A second key point to explain is that outsourcing public services to private providers, as has been carried out in parts of the English NHS, does not mean that the services become irreversibly part of the commercial sector. It is still the public purse that funds the service, and therefore the service is still protected from liberalisation in EU trade agreements through our protective reservations. Certainly, once a public authority has decided to procure a service from an external service provider and conclude a public contract, it must respect EU public procurement rules requiring, for example, transparency and non-discrimination in this procedure.
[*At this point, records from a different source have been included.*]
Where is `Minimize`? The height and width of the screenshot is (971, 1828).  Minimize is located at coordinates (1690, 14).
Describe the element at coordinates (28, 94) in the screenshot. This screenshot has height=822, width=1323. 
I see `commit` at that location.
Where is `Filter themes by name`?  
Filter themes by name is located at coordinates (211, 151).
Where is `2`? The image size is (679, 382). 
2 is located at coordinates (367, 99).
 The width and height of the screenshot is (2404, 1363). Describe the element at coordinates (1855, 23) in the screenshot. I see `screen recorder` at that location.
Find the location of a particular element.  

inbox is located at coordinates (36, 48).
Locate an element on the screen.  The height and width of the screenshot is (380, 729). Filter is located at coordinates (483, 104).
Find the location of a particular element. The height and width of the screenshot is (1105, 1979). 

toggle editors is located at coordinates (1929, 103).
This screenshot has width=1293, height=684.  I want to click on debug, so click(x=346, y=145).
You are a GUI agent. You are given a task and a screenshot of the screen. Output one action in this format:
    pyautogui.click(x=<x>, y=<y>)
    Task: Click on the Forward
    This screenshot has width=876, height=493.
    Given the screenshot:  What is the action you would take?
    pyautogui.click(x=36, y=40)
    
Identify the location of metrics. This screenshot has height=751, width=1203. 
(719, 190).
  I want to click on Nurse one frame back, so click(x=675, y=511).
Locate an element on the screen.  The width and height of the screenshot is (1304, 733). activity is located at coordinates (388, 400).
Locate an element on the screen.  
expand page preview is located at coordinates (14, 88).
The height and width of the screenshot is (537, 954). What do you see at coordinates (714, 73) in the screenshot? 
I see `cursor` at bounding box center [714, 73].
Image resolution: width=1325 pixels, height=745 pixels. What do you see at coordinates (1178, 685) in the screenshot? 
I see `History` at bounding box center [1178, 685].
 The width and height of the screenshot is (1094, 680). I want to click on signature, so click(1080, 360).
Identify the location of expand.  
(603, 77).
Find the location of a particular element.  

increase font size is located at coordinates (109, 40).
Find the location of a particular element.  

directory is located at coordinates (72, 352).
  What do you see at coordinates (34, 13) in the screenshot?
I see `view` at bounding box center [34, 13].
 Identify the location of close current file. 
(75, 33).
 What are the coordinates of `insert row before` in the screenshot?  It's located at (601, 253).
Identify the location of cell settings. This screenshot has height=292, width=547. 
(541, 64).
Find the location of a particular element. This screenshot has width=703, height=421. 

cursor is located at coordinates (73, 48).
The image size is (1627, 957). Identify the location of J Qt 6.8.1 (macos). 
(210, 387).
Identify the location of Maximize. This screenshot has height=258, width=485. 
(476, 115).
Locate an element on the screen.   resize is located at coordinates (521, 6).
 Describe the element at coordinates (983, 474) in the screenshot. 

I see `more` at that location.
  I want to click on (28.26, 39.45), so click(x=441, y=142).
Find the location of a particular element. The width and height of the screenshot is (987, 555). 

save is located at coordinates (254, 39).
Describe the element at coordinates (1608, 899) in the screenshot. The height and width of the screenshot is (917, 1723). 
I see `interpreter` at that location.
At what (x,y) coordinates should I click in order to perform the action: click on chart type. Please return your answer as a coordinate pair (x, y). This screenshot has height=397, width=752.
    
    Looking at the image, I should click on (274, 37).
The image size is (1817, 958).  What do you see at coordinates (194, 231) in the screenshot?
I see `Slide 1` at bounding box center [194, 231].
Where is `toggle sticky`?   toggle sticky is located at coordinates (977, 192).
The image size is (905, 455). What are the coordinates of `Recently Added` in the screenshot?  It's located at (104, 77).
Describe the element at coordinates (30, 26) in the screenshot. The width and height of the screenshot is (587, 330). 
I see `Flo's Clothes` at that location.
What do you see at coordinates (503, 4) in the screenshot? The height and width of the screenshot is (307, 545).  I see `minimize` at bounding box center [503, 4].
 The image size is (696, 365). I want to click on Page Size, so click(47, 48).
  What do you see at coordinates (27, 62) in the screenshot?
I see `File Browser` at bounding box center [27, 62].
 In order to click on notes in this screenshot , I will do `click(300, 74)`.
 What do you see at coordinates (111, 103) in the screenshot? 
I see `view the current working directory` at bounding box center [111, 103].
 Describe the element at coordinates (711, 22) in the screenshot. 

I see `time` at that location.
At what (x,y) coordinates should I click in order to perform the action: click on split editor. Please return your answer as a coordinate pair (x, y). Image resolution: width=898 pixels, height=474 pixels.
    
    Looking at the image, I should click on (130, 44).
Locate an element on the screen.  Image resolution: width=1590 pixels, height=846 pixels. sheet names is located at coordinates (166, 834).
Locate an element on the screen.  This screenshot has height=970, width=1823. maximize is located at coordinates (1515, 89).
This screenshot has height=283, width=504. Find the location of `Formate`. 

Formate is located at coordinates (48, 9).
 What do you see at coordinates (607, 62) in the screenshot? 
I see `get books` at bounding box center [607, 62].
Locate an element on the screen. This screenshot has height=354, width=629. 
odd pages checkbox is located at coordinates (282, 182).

EU bilateral trade agreements such as TTIP, as well as the World Trade Organisation’s Government Procurement Agreement, may also set rules for public procurement – but the EU has never committed public health services in this area. What matters is that these rules do not affect authorities’ right to open or close a particular public service to competition should they choose to in the future.

Thirdly, some people question whether including investment protection and Investor-State Dispute Settlement (ISDS) in TTIP would mean that in practice it would be difficult to bring a service back into the public sector, owing to the potentially high costs of losing an ISDS case. Whilst I understand that these questions are posed, I can categorically state that nothing in either the 3,000 existing investment agreements, or in the future TTIP, could prevent a service being brought back into the public sector or force the payment of compensation for such an action. Compensation would only be available if bringing a service back into the public sector involved nationalising property owned by foreign investors. As under UK law, in such cases, compensation would be required. Equally, the question may be whether a contract to provide services previously awarded to a private operator must be continued or risk an ISDS claim. There again, I can be categorical that deciding not to renew a contract would not give grounds for an ISDS claim. An investor has no property at stake in the potential continuation of a contract. In general terms, ISDS can only be used in limited circumstances to address unfair or discriminatory treatment towards foreign investors: for example, if a foreign investor is subject to a denial of justice, or manifestly arbitrary treatment, or, as noted, if their property is expropriated without compensation in a host nation. It is only then that investors could use treaty rights to address the unfair action by the state. These are the sorts of protections we want EU investors to have overseas, and therefore we offer ourselves.

As you yourself noted earlier this year, it is critical to remember that there is a thriving private market for health services in the EU. This sector is a key European strength and it is important that EU trade policy helps to enable our health services companies to access international markets such as the US, as well as to encourage competition on the EU side. This is why Mr Garcia Bercero explained in his letter that health services are within the scope of EU trade policy to ensure that sectors are not ruled out unnecessarily.

In light of all of the above, I am happy to confirm the statement of Mr Garcia Bercero that there is no reason to fear either for the NHS as it stands today or for changes to the NHS in future, as a result of TTIP or indeed EU trade policy more broadly.

I look forward to continuing our work together on this and other files.